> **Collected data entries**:
::::::

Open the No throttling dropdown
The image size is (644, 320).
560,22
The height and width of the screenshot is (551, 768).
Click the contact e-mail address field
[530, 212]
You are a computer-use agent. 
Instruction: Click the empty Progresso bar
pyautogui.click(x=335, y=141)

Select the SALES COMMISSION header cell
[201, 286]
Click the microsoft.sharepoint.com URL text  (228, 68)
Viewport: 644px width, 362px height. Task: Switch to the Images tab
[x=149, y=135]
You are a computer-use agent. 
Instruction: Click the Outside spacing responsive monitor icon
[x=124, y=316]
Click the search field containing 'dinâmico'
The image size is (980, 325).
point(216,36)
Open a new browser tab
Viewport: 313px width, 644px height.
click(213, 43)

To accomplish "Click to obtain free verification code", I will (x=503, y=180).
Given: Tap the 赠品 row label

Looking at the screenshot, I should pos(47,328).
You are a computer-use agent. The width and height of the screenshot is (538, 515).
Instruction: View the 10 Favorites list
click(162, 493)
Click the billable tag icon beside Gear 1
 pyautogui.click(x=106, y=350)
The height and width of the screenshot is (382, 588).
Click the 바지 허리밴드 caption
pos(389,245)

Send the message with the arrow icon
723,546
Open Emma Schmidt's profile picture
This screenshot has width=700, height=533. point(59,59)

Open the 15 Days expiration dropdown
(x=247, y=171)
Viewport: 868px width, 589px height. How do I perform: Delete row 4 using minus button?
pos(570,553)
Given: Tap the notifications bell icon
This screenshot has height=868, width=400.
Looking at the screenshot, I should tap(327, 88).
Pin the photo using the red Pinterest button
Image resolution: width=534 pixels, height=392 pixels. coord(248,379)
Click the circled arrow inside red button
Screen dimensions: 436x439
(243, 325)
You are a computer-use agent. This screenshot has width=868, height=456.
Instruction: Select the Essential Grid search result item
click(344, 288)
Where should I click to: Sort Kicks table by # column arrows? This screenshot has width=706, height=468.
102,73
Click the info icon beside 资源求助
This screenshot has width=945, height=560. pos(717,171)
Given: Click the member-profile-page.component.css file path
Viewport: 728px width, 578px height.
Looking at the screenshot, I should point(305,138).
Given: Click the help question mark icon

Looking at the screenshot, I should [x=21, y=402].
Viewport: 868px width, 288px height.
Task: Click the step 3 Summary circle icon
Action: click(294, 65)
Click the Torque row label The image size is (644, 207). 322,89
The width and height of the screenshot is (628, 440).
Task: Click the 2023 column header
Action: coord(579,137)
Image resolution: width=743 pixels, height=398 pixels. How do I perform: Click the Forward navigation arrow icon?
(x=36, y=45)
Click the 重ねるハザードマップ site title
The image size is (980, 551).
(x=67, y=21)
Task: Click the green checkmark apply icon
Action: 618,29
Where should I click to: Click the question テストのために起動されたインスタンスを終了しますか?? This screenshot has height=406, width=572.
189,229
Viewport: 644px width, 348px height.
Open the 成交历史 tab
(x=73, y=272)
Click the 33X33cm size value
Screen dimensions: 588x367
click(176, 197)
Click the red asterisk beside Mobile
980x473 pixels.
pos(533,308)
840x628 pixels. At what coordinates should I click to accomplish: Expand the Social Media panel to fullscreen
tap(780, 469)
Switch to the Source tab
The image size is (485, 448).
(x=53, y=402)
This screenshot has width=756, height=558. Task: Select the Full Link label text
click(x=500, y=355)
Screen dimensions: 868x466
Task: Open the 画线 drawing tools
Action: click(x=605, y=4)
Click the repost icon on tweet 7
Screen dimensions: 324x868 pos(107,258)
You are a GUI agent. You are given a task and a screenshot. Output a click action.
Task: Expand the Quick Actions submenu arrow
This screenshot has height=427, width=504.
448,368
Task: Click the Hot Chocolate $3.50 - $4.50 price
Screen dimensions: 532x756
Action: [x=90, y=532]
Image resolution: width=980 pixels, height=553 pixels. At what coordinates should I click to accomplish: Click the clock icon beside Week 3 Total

::::::

> **Assignment**:
What is the count of lines in the data above containing the string "computer"? Write the number and nothing else.

> **Task output**:
4